Screws for securing the electronics enclosure. Using screws, rather than glue, to secure one of the sides will let you open it later if you need the Pi for other projects (or have to fix the electronics). Any four sufficiently long screws will do, really, but the drawings assume you’re using,
- Another four M2.5 12.0 mm screws.
- Weatherproofing solution for the plywood, such as Helmsman Spar Urethane.
A sealant for the electronics enclosure, such as silicone caulk.
Hardware cloth with 1/4″ wire spacing. You only need about 12 by 10 cm, but will probably have to buy a large roll.

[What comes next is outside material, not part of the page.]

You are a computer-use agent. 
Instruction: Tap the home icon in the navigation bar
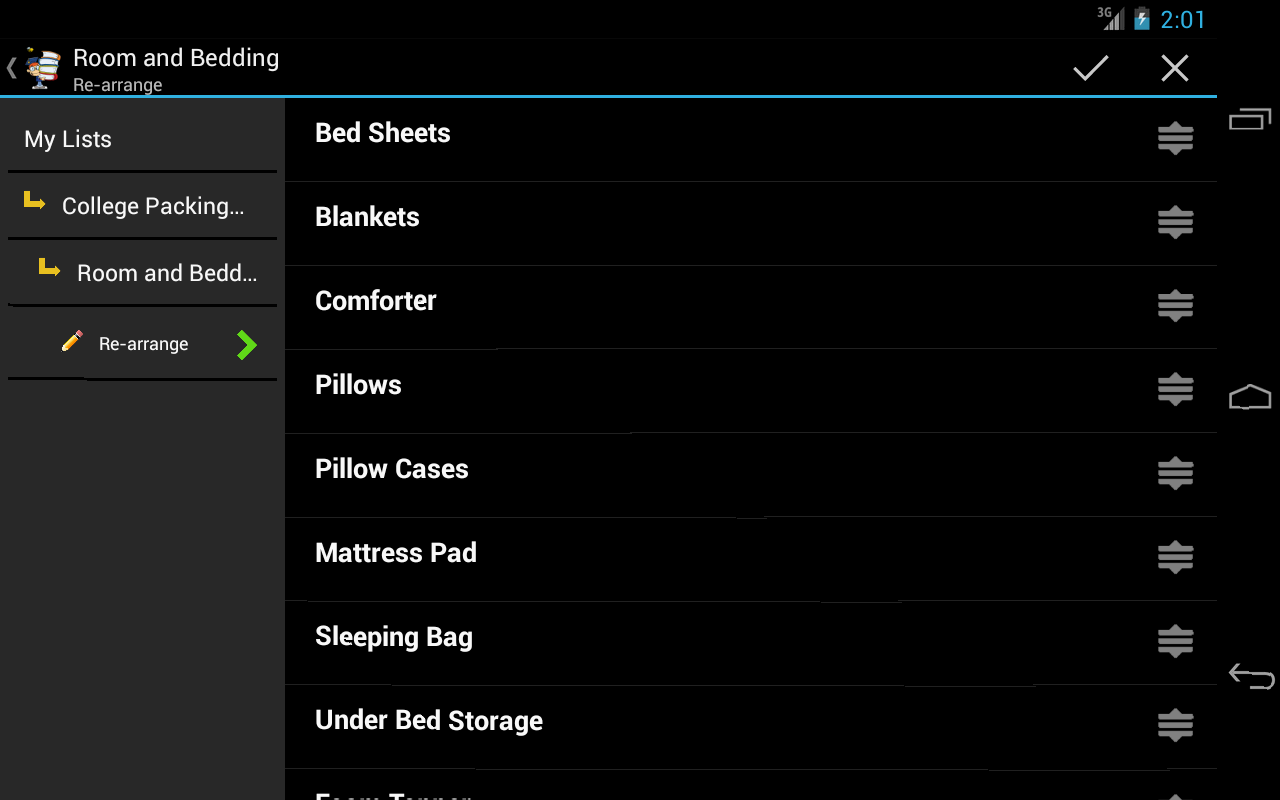(x=1250, y=397)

An IR reflector. We used a smooth but not quite mirror-like piece of aluminium. You can see it in each picture taken by the bird feeder, on the back wall.
A macro lens. The minimum focal length of the built-in camera is approximately 47 cm. The bird is typically at a much shorter distance, so without any additional optics the image is very
blurry. A lens extracted from a pair of cheap reading glasses works perfectly fine; we used a +2.75 diopter pair bought for a few dollars at CVS. Without the lens, only objects 50 cm away or further are in focus. With the lens, objects from 20 cm to 35 cm are in focus (as expected from the lensmaker’s equation).
You may find this table helpful in choosing a lens.
A small hinge for the feeder flap.
- Some fasteners for attaching the hardware cloth to the frame made of the 1/2″ dewel. If you have access to a staple gun, it will work well. We didn’t, so we used 8 small wood screws (shorter than 1/2″, the thickness of the narrower dewel) with washers.
Cable glands for feeding the WiFi and power cables out of the electronics enclosure. These are optional, but will help seal the enclosure against moisture and may save the electronics if the feeder falls off the window. Get sizes compatible with the cables you are using (probably around 5 mm in diameter).
An HDMI cable, monitor and keyboard for setting up the Pi for the first time. (These are not listed in the parts section as you only need them while setting up the device; when you’re done, you can SSH into the Pi instead.)
A soldering iron and solder, for assembling the detector circuit.
A jigsaw, for cutting out the casing parts from the plywood panel.
A power drill with the following drill bits:
- 2.5 mm (or 3/32″)
- 5.0 mm (or 13/64″)
- 7.0 mm (or 9/32″)
- 19 mm (or 3/4″) hole saw
General-purpose bits work fine, but lip-and-spur wood bits will produce cleaner edges.
A power sander. Sadly, as it is the design requires sanding some parts of the casing to fit, especially the “longitudinal partition” (this name will be defined in the drawings). We used a small random-orbit sander from Black and Decker.